══ Предложенный фрагмент ══

И врата ада не одолели ее: как советское государство 80 лет назад примирялось с Церковью

Валерий ШАМБАРОВ

19.09.2023

И врата ада не одолели ее: как советское государство 80 лет назад примирялось с Церковью

Материал опубликован в августовском номере журнал Никиты Михалкова «Свой».

В ночь на 5 сентября 1943 года, на отдание Успения Богородицы, состоялась историческая встреча Иосифа Сталина с местоблюстителем патриаршего престола Сергием (Страгородским), митрополитами Алексием (Симанским) и Николаем (Ярушевичем). Она не была спонтанной: архиереев загодя собрали в домике патриархии в Бауманском переулке. 4 сентября на Ближнюю дачу в Кунцево приехали Лаврентий Берия, Георгий Маленков, Вячеслав Молотов и начальник 4 отдела III управления НКГБ полковник Георгий Карпов.

НА ЭТОЙ встрече обсуждались вопросы перевода отношений государства с Церковью на официальный уровень, создания соответствующего органа, который поручили возглавить Карпову. Последний предложил возродить ранее существовавший отдел по делам культов при Верховном Совете, однако Сталин предпочел иной вариант — образование при Совнаркоме Совета по делам Русской православной церкви. Выделив ее из «культов», большевистский вождь поднял отношения с ней на более высокий уровень: в СССР реальная власть сосредотачивалась в правительстве, а Верховный Совет занимал положение второстепенное. По сути, Сталин скопировал отчасти дореволюционную канцелярию обер-прокурора Синода, тем самым перечеркнув ленинский декрет 1918 года об отделении Церкви от государства.

Именно Карпов позвонил владыке Сергию и попросил о встрече. Нарочитая деликатность полковника НКГБ выражалась в предоставлении выбора: «сегодня вечером» или в любой день в течение недели. Излишне объяснять, в каком напряжении находились архиереи, которые предпочли не откладывать.

Глава государства принял их доброжелательно, поблагодарил Церковь за помощь фронту. Тут же зашла речь о Соборе для избрания Священного Синода и патриарха. По оценкам митрополитов, для созыва иерархов РПЦ требовался месяц. Сталин пошутил о «большевистских темпах» и гарантировал доставку епископов самолетами. Собор назначили на 8 сентября.

Пришедшим к нему архиереям Иосиф Виссарионович предложил высказаться о наболевшем. Одна из просьб — об открытии богословских курсов — его удивила: почему, дескать, столь скромное пожелание прозвучало, можно ведь и об академии или как минимум о семинарии договориться. Местоблюститель пояснил: молодежь к этому пока не готова, начнем, мол, с курсов, а уж потом, если Бог даст, и вузы начнем создавать.

═══

■ **Вопросы и задания**:
1 > Выпишите из статьи о примирении советского государства с Церковью весь отрывок от слов «Глава государства принял» и до слов «вузы начнем создавать.».
2 > Перескажите короче абзац статьи о примирении советского государства с Церковью, который начинается словами «НА ЭТОЙ встрече обсуждались». Сохраните его основные факты.

══ Исходные данные ══

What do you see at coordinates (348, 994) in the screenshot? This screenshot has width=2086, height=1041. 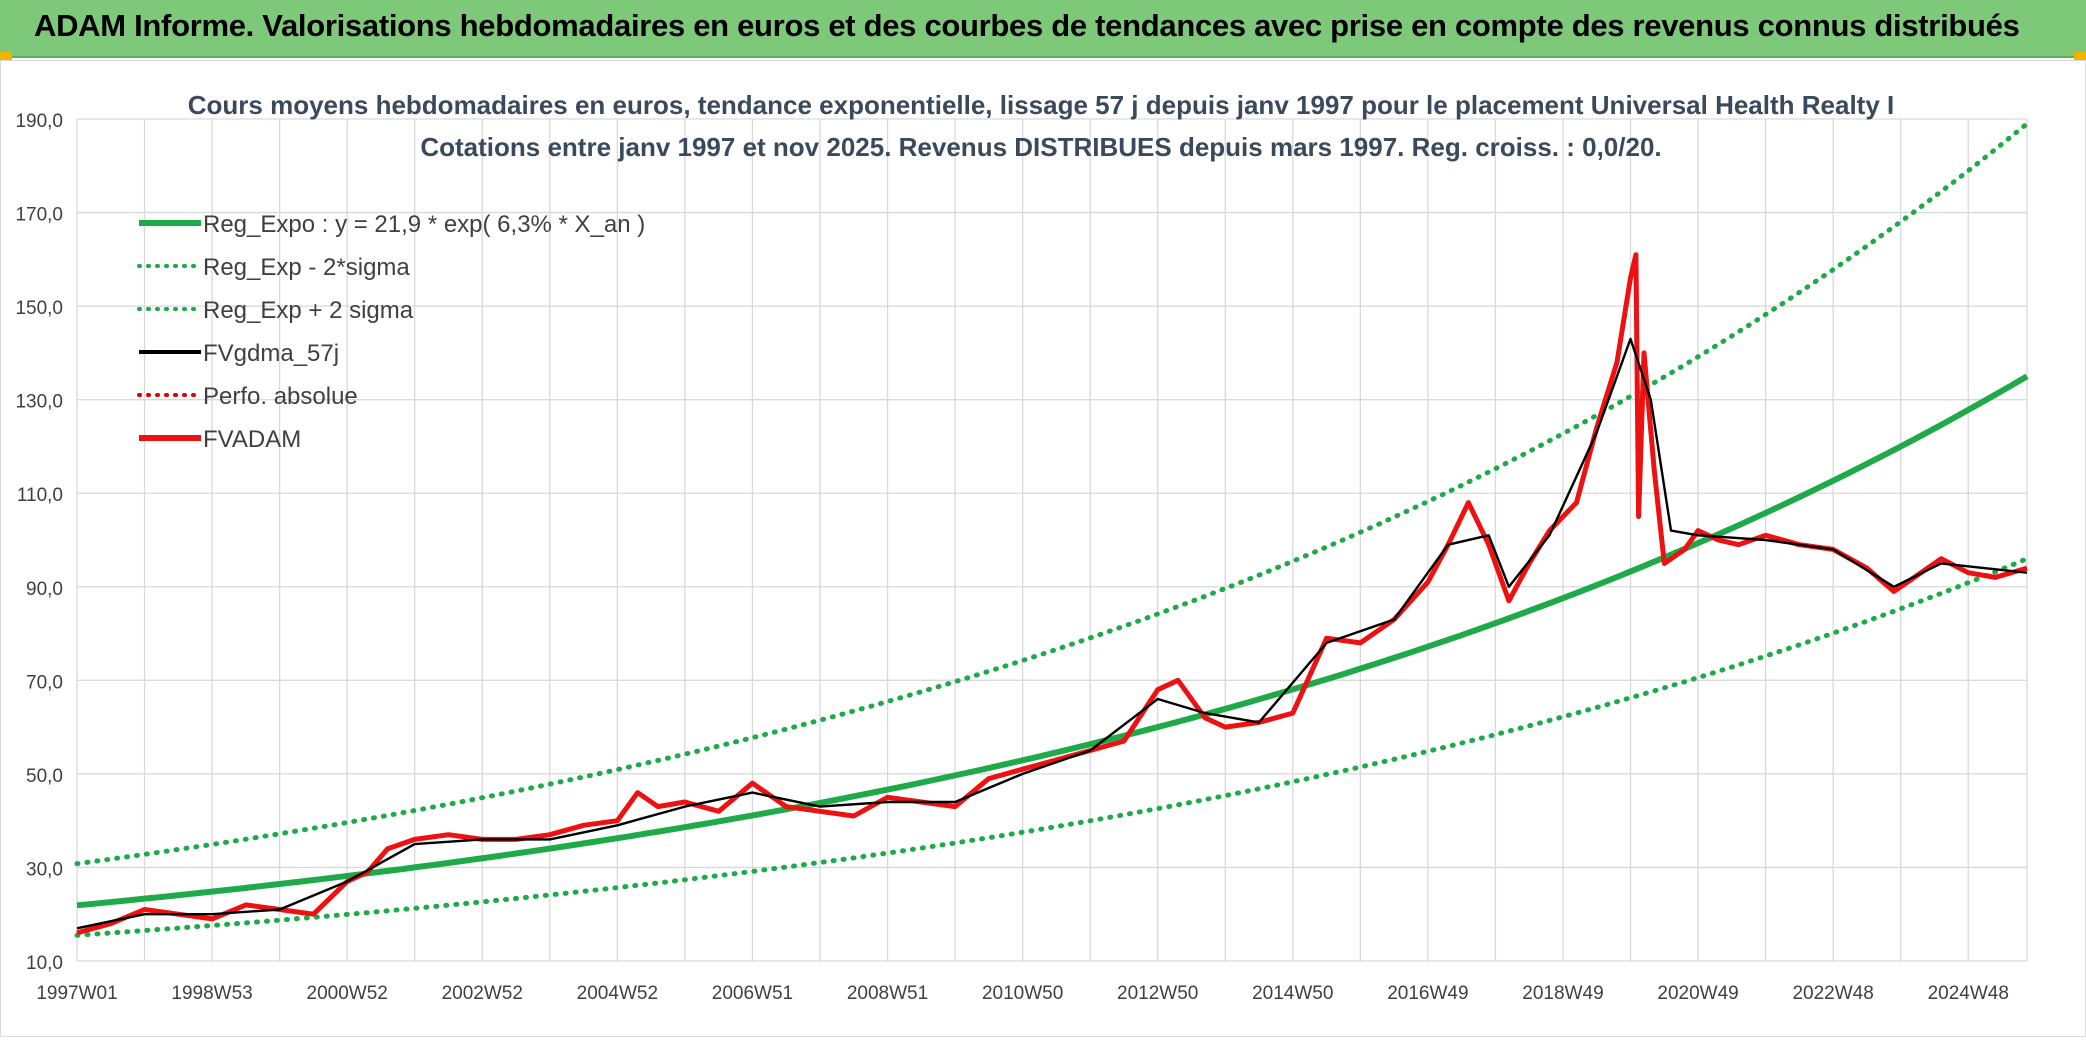 I see `x-tick-label: 2000W52` at bounding box center [348, 994].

═══

■ **Ответы по заданиям**:
1 >
Глава государства принял их доброжелательно, поблагодарил Церковь за помощь фронту. Тут же зашла речь о Соборе для избрания Священного Синода и патриарха. По оценкам митрополитов, для созыва иерархов РПЦ требовался месяц. Сталин пошутил о «большевистских темпах» и гарантировал доставку епископов самолетами. Собор назначили на 8 сентября.

Пришедшим к нему архиереям Иосиф Виссарионович предложил высказаться о наболевшем. Одна из просьб — об открытии богословских курсов — его удивила: почему, дескать, столь скромное пожелание прозвучало, можно ведь и об академии или как минимум о семинарии договориться. Местоблюститель пояснил: молодежь к этому пока не готова, начнем, мол, с курсов, а уж потом, если Бог даст, и вузы начнем создавать.

2 > На встрече обсуждали, как сделать отношения государства с Церковью официальными и создать для этого орган во главе с Карповым. Карпов предлагал возродить отдел по делам культов при Верховном Совете. Сталин выбрал другой вариант: Совет по делам Русской православной церкви при Совнаркоме. Так он выделил Церковь из «культов» и поднял отношения с ней на более высокий уровень, ведь реальная власть в СССР принадлежала правительству, а Верховный Совет был второстепенным. Этим Сталин отчасти повторил дореволюционную канцелярию обер-прокурора Синода и перечеркнул ленинский декрет 1918 года об отделении Церкви от государства.